*DIRECTIVE*. Copy out the listing word for word from the line with "Open iPad Pro (12.9-inch 2nd Generation) link" to the line with "pos(22,120)", including both of those lines.

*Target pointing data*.
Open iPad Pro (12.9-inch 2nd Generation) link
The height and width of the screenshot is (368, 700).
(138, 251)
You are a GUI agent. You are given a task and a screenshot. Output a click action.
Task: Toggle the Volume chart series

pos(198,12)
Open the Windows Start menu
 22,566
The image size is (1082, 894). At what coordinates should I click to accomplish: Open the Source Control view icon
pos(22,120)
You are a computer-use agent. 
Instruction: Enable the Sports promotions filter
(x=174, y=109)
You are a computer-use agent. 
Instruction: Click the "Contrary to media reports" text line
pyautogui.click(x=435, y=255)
---
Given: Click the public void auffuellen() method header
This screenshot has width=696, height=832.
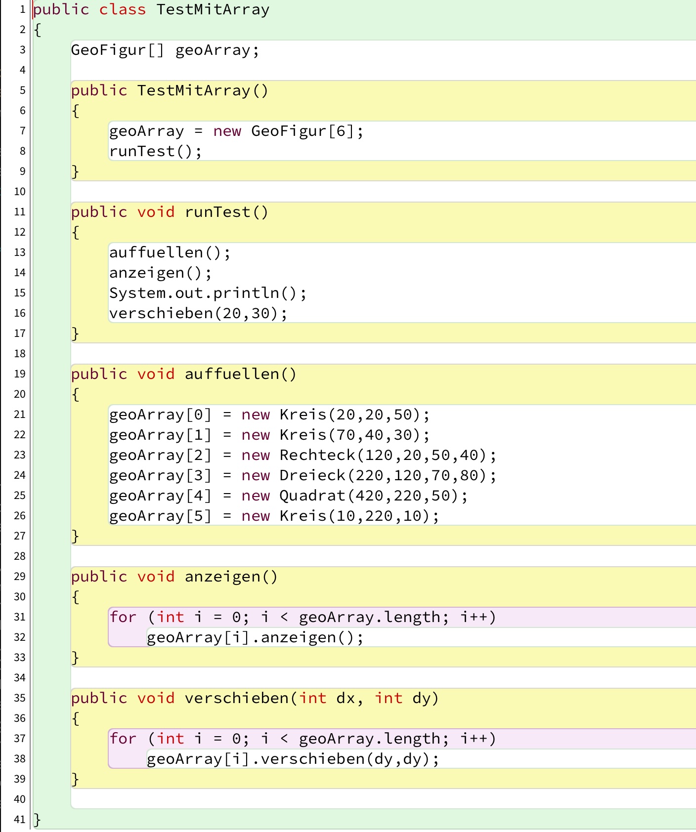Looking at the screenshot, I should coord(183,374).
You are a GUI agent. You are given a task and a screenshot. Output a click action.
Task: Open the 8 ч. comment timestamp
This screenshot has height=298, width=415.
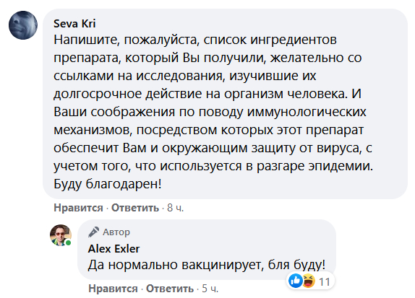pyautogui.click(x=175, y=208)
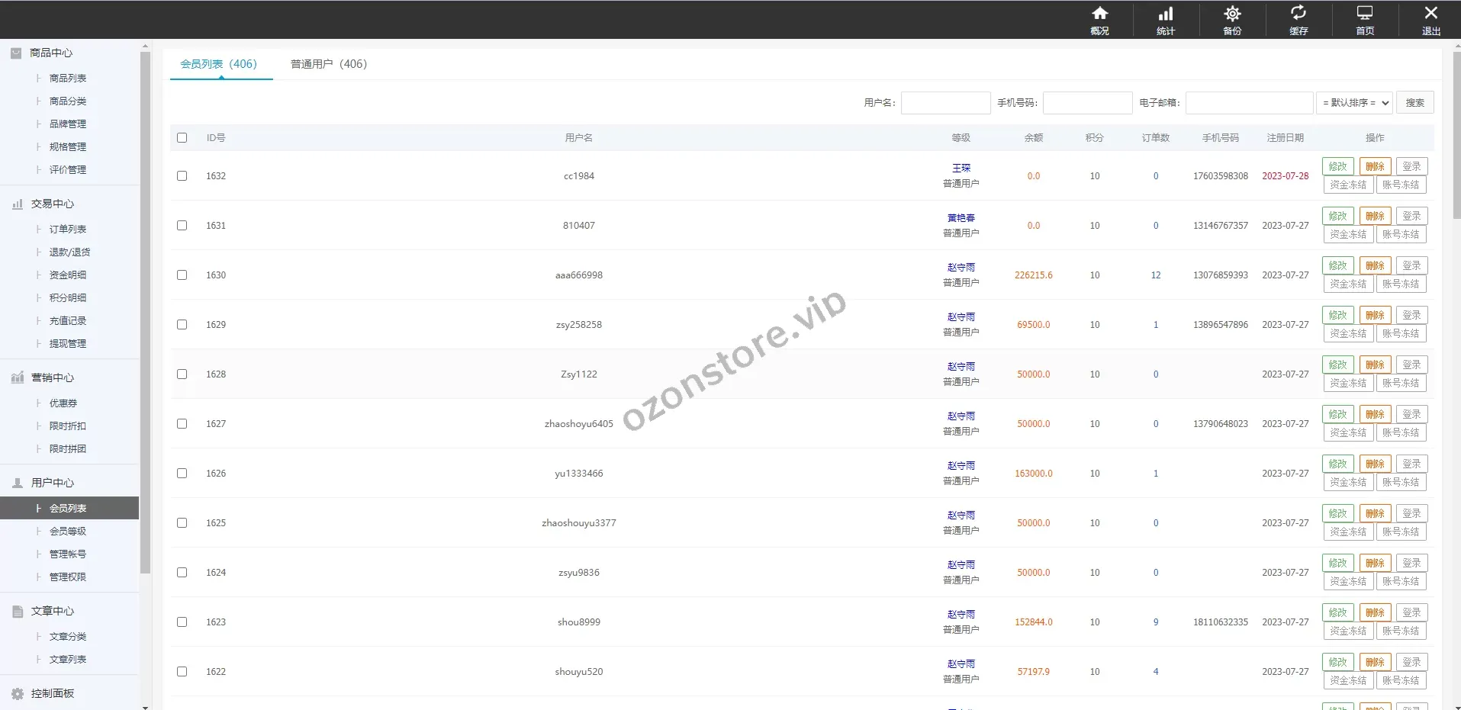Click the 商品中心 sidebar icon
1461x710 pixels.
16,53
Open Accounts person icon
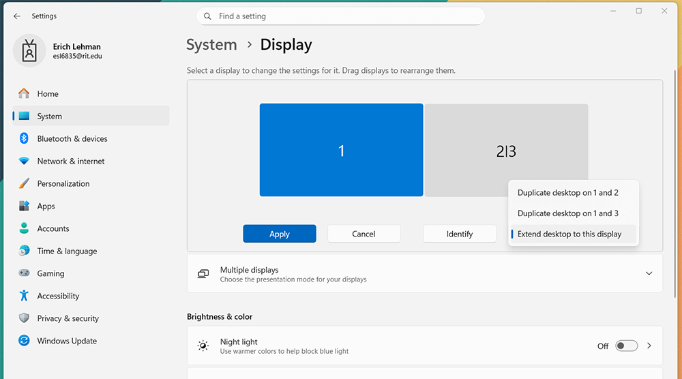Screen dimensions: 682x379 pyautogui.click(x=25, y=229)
...
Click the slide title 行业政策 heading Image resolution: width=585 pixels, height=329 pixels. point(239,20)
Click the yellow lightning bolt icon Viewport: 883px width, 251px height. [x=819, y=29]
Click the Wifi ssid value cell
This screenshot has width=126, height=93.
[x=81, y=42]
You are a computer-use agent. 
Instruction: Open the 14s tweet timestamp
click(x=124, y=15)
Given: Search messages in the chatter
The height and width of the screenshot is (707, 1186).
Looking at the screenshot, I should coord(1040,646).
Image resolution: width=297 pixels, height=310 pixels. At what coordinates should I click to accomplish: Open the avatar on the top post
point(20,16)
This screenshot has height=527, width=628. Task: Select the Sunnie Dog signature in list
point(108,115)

*RESULT OF THIS EXERCISE*.
Open iPad Pro (12.9-inch 2nd Generation) link
The height and width of the screenshot is (368, 700).
(138, 251)
You are a GUI agent. You are given a task and a screenshot. Output a click action.
Task: Toggle the Volume chart series

pos(198,12)
Open the Windows Start menu
 22,566
The image size is (1082, 894). At what coordinates should I click to accomplish: Open the Source Control view icon
pos(22,120)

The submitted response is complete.